See How an Archaeological Dig Works by Digging Cookies

As part of FUTURES 2022-23, a Festival of Discovery, Francesca Fulminante, Senior Researcher in Archaeology at the University of Bristol, used a novel and creative approach to show children how archaeological digs work. Francesca designed and produced Digging Cookies, an activity resource that guides children through mapping a chocolate chip cookie using a grid as a reference, just as archaeologists must draw and record everything in plans and sections on a real excavation, before digging the chocolate chips out of the cookie with tooth-picks. 

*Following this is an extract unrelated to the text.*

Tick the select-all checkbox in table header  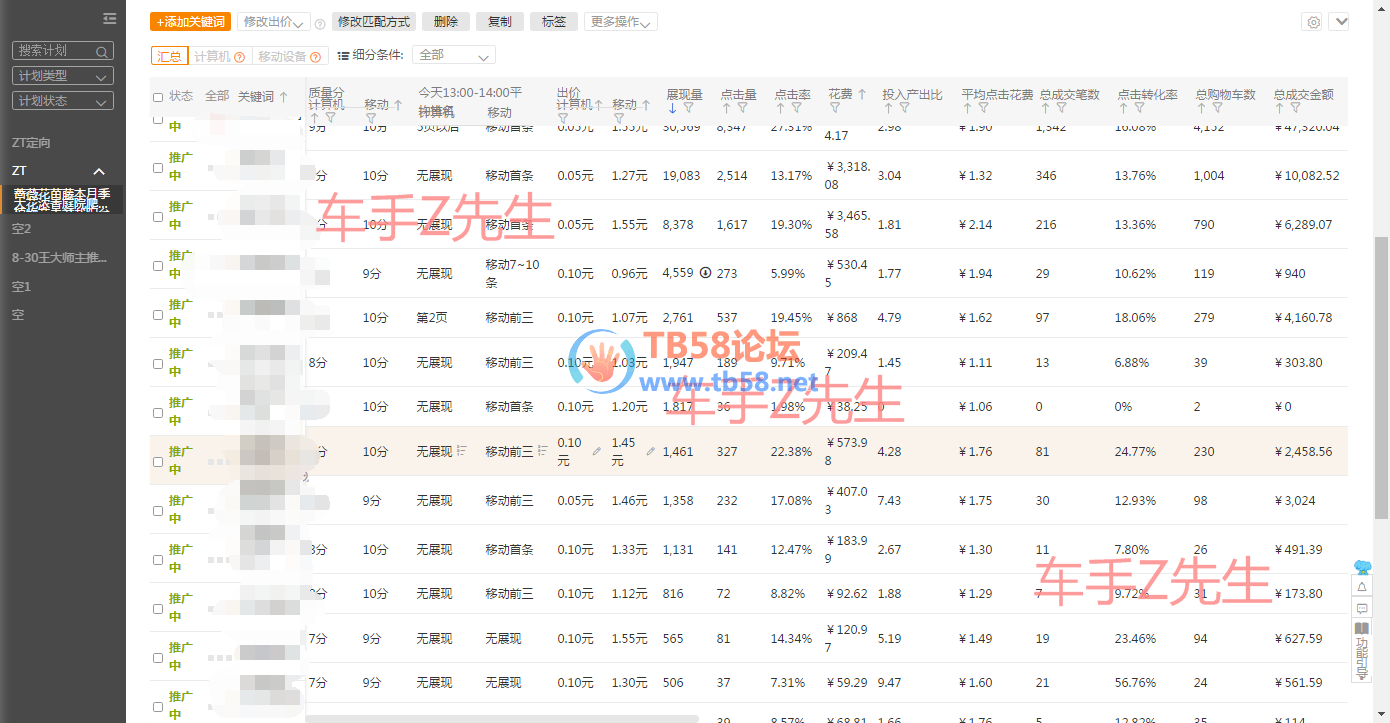click(x=158, y=97)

The activity has been completed by four primary school classes who took part in FUTURES Discover and Discuss sessions, which gave them the chance to meet Francesca Fulminante via Zoom to talk about the activity and ask questions. Francesca heard how they had gained an insight into the complexities of how archaeological digs work; they learned to be careful and to dig closely around the chips to extract them. In addition, when they dug the first layer of chips, they often found some more chips underneath. This also happens in a real excavation: you dig one layer and there is another one, two or three underneath and you have to plan again and so on. They also had to deal with crumbs and dust like in a real sunny Mediterranean excavation.

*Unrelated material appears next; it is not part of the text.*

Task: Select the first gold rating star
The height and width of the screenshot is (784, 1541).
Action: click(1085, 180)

The children wanted to know more about what it’s like to be involved in a real excavation.  Francesca reflected that the children asked a lot of interesting questions: “which tools are used? what the weather is like? How we can date things? How valuable are things discovered? How long does it take to become an archaeologist? What is the rarest thing I excavated? Which is my favourite one? My favourite site? Do I have to travel a lot? Which was the first artifact I excavated? Which I had to admit I have forgotten …… And which is the biggest thing? To which I replied that I was in a team that re-discovered the forgotten Forum of Veii, a full Roman square market, at least at the level of foundations (all 11 marble columns had been already robbed in the past and are today reused in Palace Wedekind in Place Colonna in Roma), not too bad as a young Archaeologist in Rome”. 

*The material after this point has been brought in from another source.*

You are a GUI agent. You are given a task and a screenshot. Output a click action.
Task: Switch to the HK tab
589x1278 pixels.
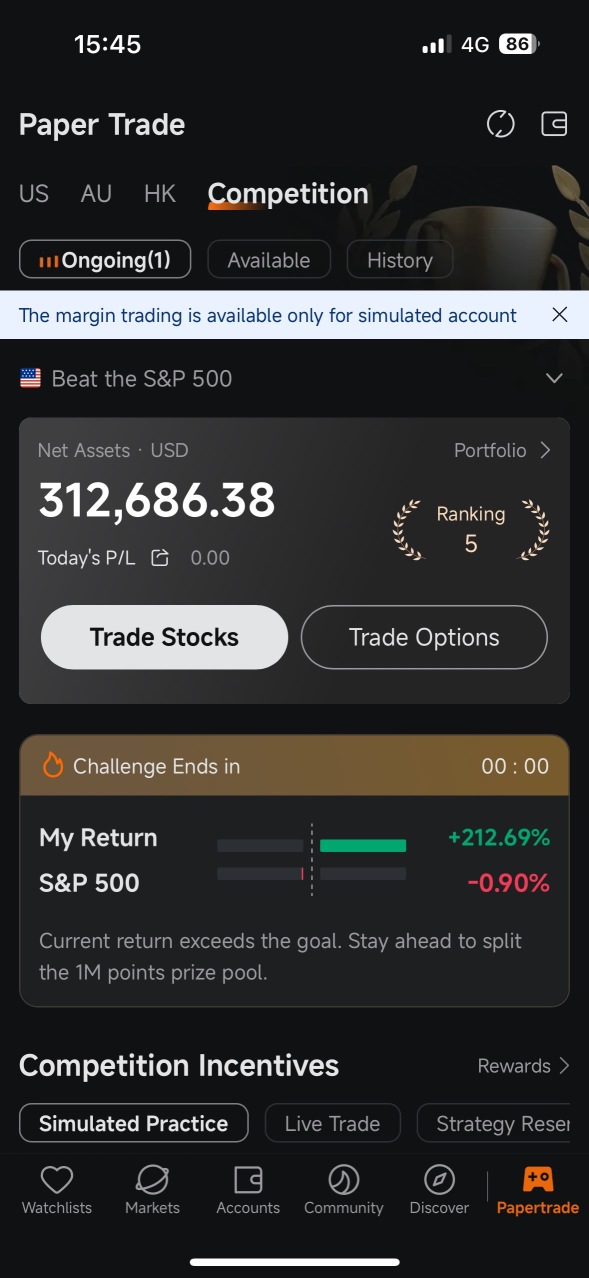pos(160,194)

Francesca also showed them where she learned to be an archaeologist, in the Forum Romanum, in a little “garden” between the Arch of Titus and the Vesta Temple, in front of the Basilica of Massentius; again not a bad place for a novice. The more exciting thing of that excavation was that the Forum was a place of intense activity for many centuries since the Bronze Age to the present (2300 BC to 1900 AD) so is very full of remains. You can find the foundations of a storage building of the late Domitian or early Trajan time (end of 1st- beginning of 2nd cen. AD), close to a republican drain (3rd-2nd cen. BC) and a kitchen of a house of the Archaic Period (600-500 BC). The archaeologist must disentangle it, like making a puzzle from hundreds of pieces. 

Francesca also showed the children the main point of archaeology: learning how past people lived from the objects they used to learn life lessons from the past and behave better in the present and make better plans for the future. The children were very attentive and engaged and at the end when they were asked if they wanted to become archaeologists in the future they all raised their hands!